I had the 4 on pads (with switch facing so blade is up) on pads 2,3,4,5 on the left side on the side of the switch that reads otax.

I had the 3 on pads 1,2,3 on the right side on the side that reads VLX91.

It also has a jumper from pad 6 of OTAX to the ground lug on the switch.

This is how it came out of the guitar and it was never set up a different was due to solder not being on some of the pads. I don't remember how the pickups where wired and the pics I took before I ripped it apart aren't of too much help. I tried wiring it where I thought everything went and it was all screwed up, some positions worked and some did not some weren't how they were supposed to like parallel or split or whatever. So I ripped everything off of the switch to try to recreate the schematics way of it. Major pain in the ass as I had to add acouple loop jumpers that would skip a pad which was not on there originally. After all was said and done I plugged in and got nothing. Went over all my work and still found nothing. Broke it down and ripped everything off again and wired just the hot leads a the bridge to pad 1 and the neck lead to pad 5 on the OTAX left side. I got full humbucker on position 1 and full humbucker on position 5 which is all I really need but I'm still baffled how to set it up like the stock wiring. Why wasn't mine the same as the schematic???? Why when I reproduced the schematic I got nothing???

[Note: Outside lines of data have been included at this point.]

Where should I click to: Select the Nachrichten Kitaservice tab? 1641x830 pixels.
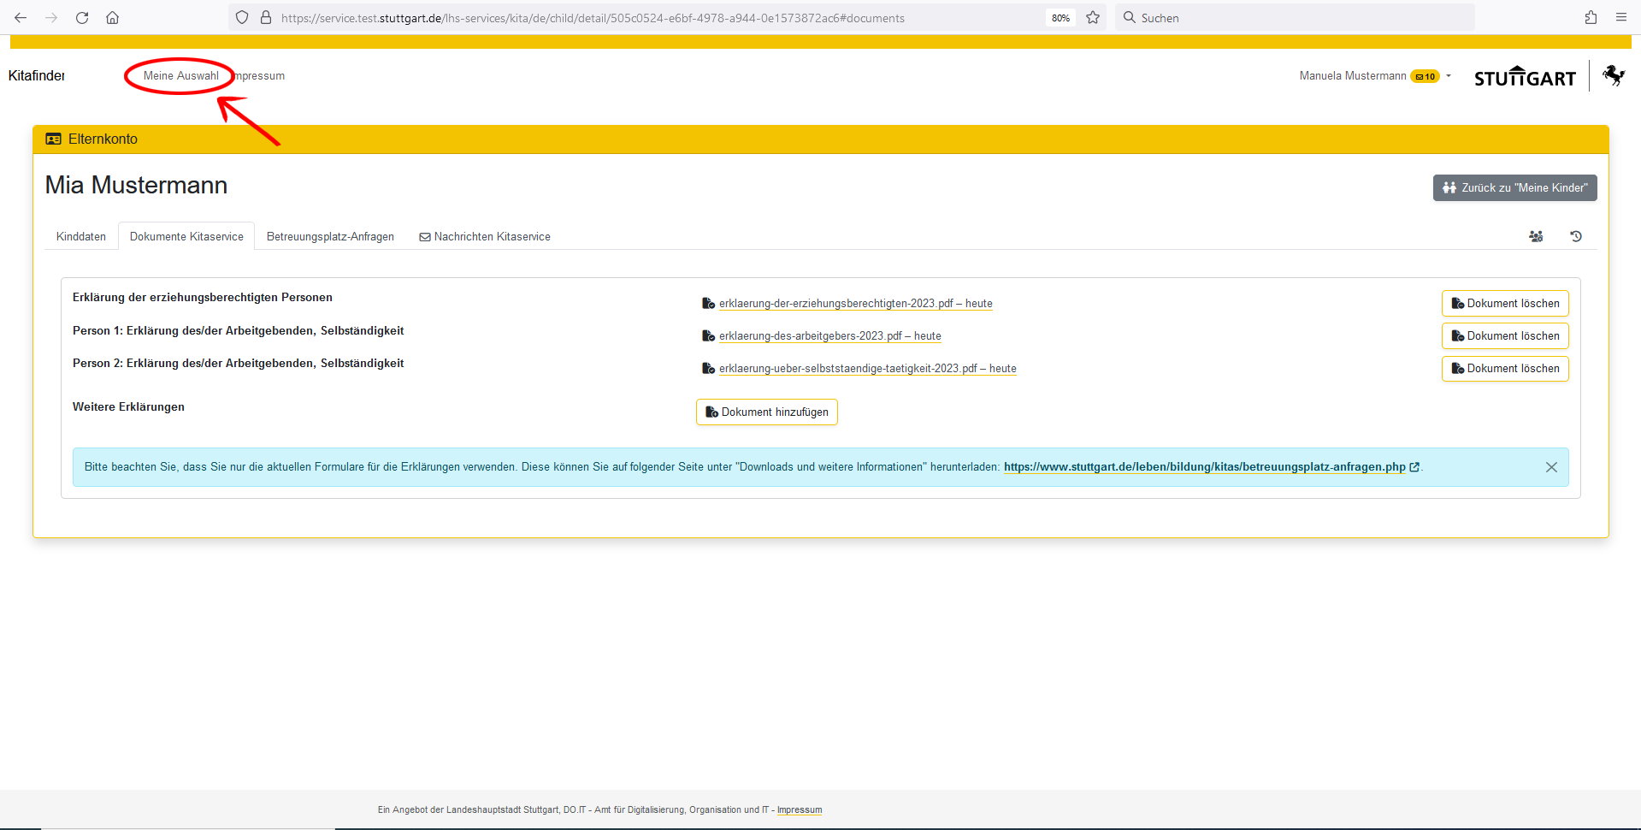pyautogui.click(x=485, y=237)
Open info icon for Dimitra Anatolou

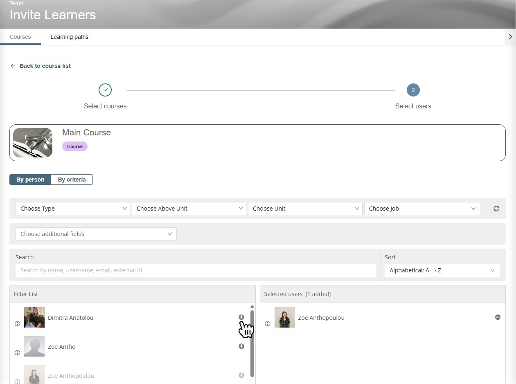[17, 324]
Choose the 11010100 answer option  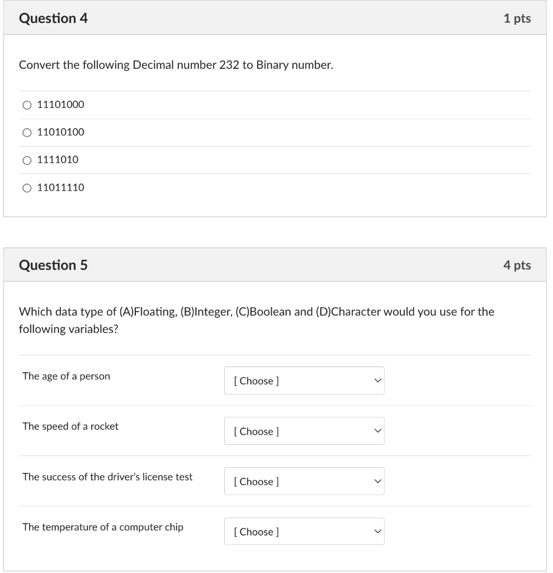pos(27,133)
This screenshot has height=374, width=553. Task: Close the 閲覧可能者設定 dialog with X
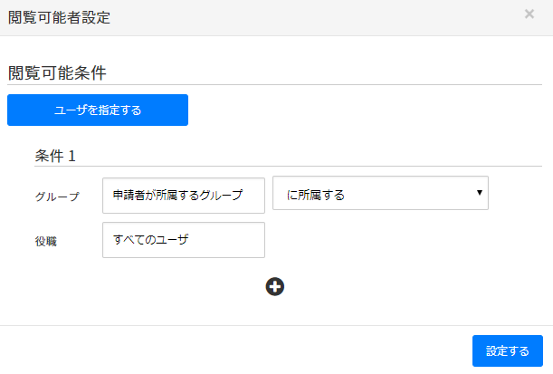pos(529,14)

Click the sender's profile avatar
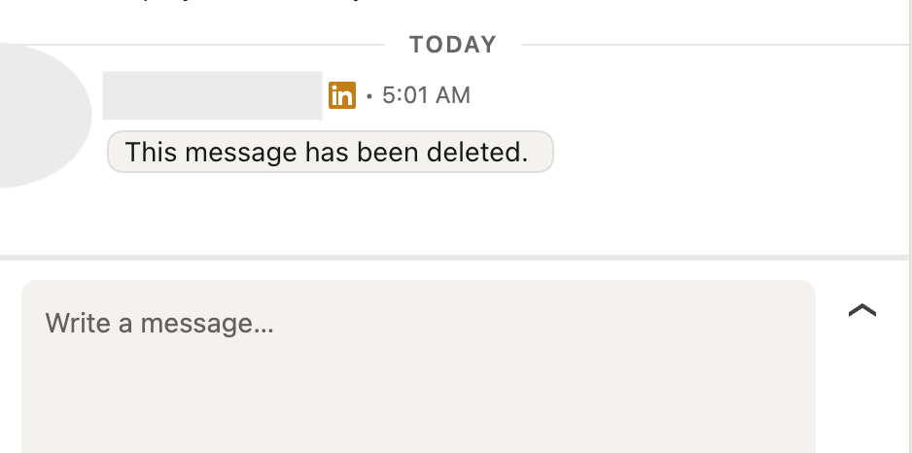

The schematic has more jumpers and they are setup like this.
the 3 pad one is on pads 3,4,5 on the left side of VLX91 and the 4 pad on pads 2,3,4,5 on the right side of VLX91. 
It also added a jumper wire from left common (pad 6) to right common on the VLX91 side???????????????
Then it adds a loop jumper from pads 3 to 5 and another from 2 to 4 to a ground lug on the switch all on the left side of OTAX????????????
Then a jumper wire from the jumper loop on 3 to 5 that goes around to pad 2 on the left VLX91 side???????????????

Why was I missing 2 loop jumpers and 2 freaking long wire jumpers that this schematic says are there. They never were on mine and every position worked fine before I took it apart months ago.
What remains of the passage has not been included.